- _EXERCISE DESCRIPTION_
Between the lines holding "Click the Up button in toolbar" and "will tap(1018, 540).", inclusive, switch "green" to "yellow" and reproduce those items with no other change.
• • • • •
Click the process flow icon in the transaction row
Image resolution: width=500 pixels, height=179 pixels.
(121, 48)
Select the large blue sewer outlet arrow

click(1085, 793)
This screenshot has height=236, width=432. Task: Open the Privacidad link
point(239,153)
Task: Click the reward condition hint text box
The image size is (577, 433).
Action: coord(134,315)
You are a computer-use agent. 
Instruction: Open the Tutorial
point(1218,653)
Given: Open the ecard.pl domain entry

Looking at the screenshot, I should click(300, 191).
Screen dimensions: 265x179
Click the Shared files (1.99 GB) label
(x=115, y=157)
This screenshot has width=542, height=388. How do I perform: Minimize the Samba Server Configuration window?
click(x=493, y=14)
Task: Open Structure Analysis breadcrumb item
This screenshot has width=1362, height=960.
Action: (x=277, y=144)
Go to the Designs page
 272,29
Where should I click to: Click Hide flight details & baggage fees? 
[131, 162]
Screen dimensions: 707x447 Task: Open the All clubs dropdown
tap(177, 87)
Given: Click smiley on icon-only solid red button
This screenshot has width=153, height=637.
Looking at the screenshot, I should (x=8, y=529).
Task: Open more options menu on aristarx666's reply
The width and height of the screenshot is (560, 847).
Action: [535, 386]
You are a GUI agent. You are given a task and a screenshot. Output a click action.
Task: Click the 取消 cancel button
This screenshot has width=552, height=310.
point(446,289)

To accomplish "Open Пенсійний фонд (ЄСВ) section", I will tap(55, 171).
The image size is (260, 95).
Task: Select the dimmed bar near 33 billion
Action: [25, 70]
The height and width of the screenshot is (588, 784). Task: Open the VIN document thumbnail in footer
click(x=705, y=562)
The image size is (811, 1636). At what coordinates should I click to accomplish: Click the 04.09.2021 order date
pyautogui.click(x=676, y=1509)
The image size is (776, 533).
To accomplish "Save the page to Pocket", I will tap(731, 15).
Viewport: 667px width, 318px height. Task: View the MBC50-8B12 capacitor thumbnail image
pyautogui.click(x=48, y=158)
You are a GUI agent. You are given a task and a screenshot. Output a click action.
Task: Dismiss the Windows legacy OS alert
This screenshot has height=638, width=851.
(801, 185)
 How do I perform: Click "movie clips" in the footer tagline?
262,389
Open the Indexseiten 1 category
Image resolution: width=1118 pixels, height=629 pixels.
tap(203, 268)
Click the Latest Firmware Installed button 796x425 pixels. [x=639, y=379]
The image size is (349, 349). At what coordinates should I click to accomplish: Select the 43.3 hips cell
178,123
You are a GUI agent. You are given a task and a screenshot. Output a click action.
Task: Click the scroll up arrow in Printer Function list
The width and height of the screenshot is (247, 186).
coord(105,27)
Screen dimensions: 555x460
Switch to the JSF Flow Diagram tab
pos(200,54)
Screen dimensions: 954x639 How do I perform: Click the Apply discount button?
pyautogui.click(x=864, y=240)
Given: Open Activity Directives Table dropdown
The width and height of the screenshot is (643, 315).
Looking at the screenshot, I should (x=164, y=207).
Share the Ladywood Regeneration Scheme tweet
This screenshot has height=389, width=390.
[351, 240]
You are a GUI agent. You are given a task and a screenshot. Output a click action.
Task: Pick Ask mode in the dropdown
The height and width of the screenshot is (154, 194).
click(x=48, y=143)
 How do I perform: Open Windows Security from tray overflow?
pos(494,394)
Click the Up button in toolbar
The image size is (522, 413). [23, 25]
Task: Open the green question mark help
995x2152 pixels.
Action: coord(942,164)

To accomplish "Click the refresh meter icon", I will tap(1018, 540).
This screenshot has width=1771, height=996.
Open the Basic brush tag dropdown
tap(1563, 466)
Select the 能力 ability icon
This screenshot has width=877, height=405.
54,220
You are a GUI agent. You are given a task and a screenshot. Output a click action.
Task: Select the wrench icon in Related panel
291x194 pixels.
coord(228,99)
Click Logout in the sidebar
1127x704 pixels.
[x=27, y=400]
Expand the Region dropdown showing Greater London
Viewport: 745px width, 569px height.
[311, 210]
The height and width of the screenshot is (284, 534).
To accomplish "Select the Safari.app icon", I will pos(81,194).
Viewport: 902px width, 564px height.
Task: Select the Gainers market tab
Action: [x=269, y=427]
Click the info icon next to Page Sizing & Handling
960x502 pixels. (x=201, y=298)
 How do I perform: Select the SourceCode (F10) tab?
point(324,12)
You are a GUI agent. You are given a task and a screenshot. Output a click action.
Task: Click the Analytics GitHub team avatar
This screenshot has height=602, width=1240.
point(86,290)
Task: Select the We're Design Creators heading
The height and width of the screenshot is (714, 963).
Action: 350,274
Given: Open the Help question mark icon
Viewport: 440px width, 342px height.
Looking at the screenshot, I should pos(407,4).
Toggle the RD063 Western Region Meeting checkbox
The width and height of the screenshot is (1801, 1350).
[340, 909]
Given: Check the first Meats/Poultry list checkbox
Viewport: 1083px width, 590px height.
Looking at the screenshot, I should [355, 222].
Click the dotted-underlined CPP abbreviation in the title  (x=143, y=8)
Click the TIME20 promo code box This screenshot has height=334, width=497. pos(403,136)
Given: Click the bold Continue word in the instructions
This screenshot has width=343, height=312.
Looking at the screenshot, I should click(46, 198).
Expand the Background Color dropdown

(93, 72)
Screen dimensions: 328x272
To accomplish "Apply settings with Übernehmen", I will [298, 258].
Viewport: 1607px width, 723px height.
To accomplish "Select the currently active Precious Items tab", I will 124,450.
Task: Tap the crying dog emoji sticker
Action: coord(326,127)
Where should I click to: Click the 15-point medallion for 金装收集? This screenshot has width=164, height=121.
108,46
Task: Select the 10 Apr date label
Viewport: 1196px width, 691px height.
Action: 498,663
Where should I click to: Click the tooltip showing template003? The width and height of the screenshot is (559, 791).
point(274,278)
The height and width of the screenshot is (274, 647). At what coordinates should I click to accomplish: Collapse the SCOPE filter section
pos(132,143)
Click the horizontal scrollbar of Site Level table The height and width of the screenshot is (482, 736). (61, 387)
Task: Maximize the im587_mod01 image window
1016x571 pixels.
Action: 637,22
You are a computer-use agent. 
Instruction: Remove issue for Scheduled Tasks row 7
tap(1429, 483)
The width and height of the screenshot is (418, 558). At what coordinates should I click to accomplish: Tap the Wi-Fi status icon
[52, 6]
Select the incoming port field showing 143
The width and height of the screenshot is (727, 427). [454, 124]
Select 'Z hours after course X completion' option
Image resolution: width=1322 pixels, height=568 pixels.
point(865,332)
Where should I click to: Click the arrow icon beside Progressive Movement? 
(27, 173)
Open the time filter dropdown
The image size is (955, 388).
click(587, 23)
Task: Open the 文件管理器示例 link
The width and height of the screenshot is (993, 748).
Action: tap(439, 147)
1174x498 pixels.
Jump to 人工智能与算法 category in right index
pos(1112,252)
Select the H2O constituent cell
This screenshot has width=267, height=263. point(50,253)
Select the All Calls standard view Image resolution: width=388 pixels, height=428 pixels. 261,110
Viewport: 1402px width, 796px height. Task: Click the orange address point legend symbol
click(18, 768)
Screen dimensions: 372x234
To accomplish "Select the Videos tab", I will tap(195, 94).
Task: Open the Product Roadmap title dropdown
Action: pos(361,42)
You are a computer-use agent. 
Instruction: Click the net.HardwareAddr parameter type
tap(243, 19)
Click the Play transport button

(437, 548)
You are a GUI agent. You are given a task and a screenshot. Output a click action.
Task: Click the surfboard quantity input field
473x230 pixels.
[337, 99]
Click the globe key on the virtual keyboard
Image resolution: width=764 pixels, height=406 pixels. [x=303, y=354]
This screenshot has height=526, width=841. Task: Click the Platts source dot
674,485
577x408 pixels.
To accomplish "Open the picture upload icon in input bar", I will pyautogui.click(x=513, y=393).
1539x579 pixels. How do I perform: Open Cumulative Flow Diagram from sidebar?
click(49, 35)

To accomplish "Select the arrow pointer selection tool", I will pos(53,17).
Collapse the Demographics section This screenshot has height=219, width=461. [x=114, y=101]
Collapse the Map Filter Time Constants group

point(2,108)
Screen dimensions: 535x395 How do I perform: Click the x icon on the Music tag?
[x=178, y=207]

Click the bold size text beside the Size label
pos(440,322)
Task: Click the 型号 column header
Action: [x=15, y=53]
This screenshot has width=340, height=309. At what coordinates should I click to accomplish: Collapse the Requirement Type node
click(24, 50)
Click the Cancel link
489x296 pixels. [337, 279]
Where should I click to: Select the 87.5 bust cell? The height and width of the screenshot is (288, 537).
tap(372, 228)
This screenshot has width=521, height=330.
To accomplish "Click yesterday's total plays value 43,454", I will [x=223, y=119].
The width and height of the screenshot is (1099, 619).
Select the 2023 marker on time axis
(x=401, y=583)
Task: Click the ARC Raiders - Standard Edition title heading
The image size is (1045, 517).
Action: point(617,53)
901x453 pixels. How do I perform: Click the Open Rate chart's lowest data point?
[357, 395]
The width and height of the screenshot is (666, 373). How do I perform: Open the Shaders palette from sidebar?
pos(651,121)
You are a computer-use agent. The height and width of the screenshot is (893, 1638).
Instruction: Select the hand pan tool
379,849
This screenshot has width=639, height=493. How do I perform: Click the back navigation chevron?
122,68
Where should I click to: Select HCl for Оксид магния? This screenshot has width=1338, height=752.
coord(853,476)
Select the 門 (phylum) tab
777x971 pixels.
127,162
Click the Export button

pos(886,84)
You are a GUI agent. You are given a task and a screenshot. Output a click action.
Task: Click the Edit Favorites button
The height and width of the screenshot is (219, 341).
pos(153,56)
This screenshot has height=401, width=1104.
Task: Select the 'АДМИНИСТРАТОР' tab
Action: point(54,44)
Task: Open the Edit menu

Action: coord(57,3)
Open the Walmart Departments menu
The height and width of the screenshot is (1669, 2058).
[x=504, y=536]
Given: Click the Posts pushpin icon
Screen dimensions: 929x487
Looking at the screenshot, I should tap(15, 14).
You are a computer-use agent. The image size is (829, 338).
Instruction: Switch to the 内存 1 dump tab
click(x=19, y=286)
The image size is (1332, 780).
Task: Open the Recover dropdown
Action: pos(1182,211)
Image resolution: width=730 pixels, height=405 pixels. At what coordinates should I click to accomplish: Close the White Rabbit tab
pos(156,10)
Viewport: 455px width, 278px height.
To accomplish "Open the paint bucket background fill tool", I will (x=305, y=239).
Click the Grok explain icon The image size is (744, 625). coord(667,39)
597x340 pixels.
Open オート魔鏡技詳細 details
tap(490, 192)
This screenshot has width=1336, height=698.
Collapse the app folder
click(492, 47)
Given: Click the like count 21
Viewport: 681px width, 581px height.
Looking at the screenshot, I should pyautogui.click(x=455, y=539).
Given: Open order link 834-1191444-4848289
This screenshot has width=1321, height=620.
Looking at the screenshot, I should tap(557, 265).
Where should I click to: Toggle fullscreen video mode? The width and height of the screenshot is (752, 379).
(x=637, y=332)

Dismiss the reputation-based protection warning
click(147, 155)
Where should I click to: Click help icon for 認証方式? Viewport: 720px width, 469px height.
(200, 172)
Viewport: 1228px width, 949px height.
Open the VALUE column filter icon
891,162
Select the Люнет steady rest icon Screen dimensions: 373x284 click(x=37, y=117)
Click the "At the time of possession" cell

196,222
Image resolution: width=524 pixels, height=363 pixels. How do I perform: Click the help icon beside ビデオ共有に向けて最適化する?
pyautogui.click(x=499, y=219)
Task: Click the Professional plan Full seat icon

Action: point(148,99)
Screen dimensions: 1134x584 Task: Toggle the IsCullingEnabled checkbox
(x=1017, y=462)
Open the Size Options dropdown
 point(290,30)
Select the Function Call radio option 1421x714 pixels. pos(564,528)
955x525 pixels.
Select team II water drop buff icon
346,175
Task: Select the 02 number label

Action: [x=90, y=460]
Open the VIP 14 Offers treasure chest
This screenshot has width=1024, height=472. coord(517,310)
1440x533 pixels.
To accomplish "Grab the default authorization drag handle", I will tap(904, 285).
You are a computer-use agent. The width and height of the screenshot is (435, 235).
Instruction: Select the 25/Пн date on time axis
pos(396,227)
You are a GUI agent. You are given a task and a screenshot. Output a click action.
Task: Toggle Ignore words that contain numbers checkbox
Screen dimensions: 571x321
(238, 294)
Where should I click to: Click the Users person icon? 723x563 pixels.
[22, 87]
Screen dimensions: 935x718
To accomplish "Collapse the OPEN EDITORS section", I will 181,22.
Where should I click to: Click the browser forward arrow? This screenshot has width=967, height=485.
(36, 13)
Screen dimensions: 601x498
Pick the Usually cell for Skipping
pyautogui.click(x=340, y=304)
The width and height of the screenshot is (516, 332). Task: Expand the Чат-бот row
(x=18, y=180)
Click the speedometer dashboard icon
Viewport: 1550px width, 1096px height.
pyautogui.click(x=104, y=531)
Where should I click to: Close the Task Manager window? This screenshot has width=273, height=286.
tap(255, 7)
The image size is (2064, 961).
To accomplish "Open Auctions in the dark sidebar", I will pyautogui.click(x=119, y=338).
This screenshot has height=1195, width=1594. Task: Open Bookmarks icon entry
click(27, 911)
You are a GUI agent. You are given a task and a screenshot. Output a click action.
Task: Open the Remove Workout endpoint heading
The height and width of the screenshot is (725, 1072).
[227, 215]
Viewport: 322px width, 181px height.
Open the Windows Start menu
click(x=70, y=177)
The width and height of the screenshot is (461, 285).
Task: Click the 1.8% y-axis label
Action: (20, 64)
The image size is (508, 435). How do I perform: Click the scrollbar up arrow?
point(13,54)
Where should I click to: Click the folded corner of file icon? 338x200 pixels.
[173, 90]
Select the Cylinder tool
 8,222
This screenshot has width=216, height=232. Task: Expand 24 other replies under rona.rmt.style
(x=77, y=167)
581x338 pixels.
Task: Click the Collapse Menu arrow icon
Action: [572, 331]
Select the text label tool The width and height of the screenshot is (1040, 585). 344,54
• • • • •
- _RESPONSE BELOW_
Click the Up button in toolbar
The image size is (522, 413). [23, 25]
Task: Open the yellow question mark help
995x2152 pixels.
Action: coord(942,164)

To accomplish "Click the refresh meter icon", I will tap(1018, 540).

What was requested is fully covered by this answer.